The cruelty of it struck her with physical force, a slap of ice-cold air. He had taken her greatest strength and twisted it into a weapon to use against her.
To protect himself. He’d found her most vulnerable point—the fear that clients saw her as just a transaction—and pressed on it with all his might.
The hurt was a sharp, stabbing pain in her chest, but beneath it, anger began to boil. Hot, righteous anger.
“You think I kissed you like that for the money?” she whispered, her disbelief warring with her fury.
“I think it’s a variable that cannot be discounted,” he shot back, clinging to his detached vocabulary like a life raft. “You needed a cash infusion.
You were quite clear about that. This is a high-stakes contract for you.”
“You bastard,” she said, the words coming out low and venomous. She saw him flinch, but she didn’t care.
He deserved it. “You absolute, heartless bastard.”
“It is a logical conclusion, Chloe!”
“No, it’s a cowardly one!” she retorted, her voice finally breaking free, echoing slightly off the book-lined walls.
“This has nothing to do with my job and you know it. This is about you.
This is about the fact that for one second in that garden, you felt something you couldn’t control, something that wasn’t in one of your dusty old books, and it terrified you.”
She advanced on him, jabbing a finger toward his chest.
“You are so terrified of anything you can’t dissect and label that you’d rather believe I’m some kind of sociopathic actress than admit the simplest, most obvious truth in the world: that what happened between us was real.”
“Real?” he scoffed, but his composure was cracking, his face pale.

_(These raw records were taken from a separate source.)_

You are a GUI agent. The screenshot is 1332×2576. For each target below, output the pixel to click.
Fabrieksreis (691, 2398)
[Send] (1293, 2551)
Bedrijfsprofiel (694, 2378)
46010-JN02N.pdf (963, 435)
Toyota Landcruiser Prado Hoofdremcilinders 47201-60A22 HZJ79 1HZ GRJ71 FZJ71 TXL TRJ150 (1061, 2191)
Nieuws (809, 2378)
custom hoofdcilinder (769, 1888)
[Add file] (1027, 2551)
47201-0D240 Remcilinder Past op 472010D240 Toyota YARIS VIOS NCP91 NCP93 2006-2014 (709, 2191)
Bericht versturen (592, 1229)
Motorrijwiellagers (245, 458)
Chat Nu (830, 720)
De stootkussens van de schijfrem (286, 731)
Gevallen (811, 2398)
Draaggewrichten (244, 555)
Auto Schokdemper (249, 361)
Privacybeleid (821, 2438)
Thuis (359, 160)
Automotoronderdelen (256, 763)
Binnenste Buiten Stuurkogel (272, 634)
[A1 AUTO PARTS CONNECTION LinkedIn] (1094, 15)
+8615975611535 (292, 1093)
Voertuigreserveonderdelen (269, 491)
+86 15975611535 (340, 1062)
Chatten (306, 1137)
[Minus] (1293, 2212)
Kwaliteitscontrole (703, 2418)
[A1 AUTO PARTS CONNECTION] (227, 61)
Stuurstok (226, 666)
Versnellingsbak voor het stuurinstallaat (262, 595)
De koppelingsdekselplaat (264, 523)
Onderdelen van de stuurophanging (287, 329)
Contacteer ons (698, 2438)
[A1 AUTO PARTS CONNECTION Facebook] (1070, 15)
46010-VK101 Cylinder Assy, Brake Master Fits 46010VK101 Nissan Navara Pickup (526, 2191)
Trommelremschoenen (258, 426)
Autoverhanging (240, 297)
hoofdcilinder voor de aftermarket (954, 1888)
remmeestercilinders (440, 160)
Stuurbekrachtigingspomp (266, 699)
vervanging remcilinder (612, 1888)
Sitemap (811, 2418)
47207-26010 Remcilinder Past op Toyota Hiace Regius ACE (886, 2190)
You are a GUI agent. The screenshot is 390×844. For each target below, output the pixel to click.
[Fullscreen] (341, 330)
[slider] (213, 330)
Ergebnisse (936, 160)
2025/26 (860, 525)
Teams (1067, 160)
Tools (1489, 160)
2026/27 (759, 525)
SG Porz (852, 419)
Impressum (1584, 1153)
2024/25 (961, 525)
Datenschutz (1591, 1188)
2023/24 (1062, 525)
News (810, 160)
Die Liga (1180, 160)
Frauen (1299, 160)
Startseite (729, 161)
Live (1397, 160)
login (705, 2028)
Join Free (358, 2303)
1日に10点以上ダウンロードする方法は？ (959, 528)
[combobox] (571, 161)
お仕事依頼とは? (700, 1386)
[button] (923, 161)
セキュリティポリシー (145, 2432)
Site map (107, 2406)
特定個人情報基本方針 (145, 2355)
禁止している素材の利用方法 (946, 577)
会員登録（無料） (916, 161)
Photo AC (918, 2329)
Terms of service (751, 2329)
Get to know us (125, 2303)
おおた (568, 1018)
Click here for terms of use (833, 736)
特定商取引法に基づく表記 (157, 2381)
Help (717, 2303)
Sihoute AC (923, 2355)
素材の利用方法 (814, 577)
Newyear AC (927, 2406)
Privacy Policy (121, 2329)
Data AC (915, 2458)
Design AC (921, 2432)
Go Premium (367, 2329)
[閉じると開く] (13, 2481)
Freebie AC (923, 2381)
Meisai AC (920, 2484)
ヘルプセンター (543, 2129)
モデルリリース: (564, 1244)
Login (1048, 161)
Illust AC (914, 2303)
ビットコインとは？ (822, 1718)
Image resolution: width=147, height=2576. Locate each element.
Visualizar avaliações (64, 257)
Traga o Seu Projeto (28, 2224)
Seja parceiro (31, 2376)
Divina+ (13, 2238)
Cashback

“We have a contract, Chloe. A business arrangement.”
“We had a business arrangement!” she cried, throwing her hands up in exasperation. “But then we talked in this very room about things that mattered to us.
We held hands. We danced.
You kissed me like you were dying of thirst and I was water. You can hide behind your logic and your five-dollar words all you want, but you are drowning in feelings you’re too afraid to name.”
Her words hit their mark. He looked cornered, trapped between the towering shelves of facts and theories that had always been his sanctuary.
“You’re wrong,” he said, his voice barely a whisper.
“Am I?” she challenged, her eyes searching his, pleading with him to drop the act. “Prove it.
Look me in the eye and tell me you felt nothing. Tell me it was just a ‘symptom of prolonged proximity.’
Say it and I’ll walk away and play my part until we get the money.”
He opened his mouth, but no sound came out. His gaze darted away from hers, to the books, to the window, anywhere but at her face.
The silence was his confession.
And in that moment of victory, all of Chloe’s anger deflated, leaving behind a hollow, aching sadness. He was exactly what she’d said he was: a coward.
A brilliant, passionate, and fundamentally terrified man who would rather burn down something beautiful than risk getting burned himself.
“That’s what I thought,” she said softly, the fight draining out of her.
“You hide. You hide in here with your dead authors and your crumbling paper because it’s safe.
Nothing in here can hurt you. Nothing can challenge you or make you feel something unexpected.”
She backed away, creating a chasm between them that felt miles wide.
“You accused me of manufacturing feelings for a living,” she said, her voice trembling with the effort of holding back tears. “But you’re the one who’s truly fake, Alistair.
You’ve built this entire personality, this fortress of intellect, to keep from having to live a real life.”
He said nothing. He just stood there, looking utterly lost, a ghost in his own library.
The fight was over. There were no more words to say.
He had dissected their connection until it lay in pieces on the floor, and she had diagnosed his fear with surgical precision. They had both been right, and they had both been cruel.
Chloe turned and walked away, the sound of her footsteps echoing in the crushing silence. The contract was still in effect, but the partnership was shattered.
The show they had to put on tomorrow for Matilda and Caleb suddenly felt like an impossible, unbearable lie.
The only truth left between them was the raw, gaping wound of what they had just done.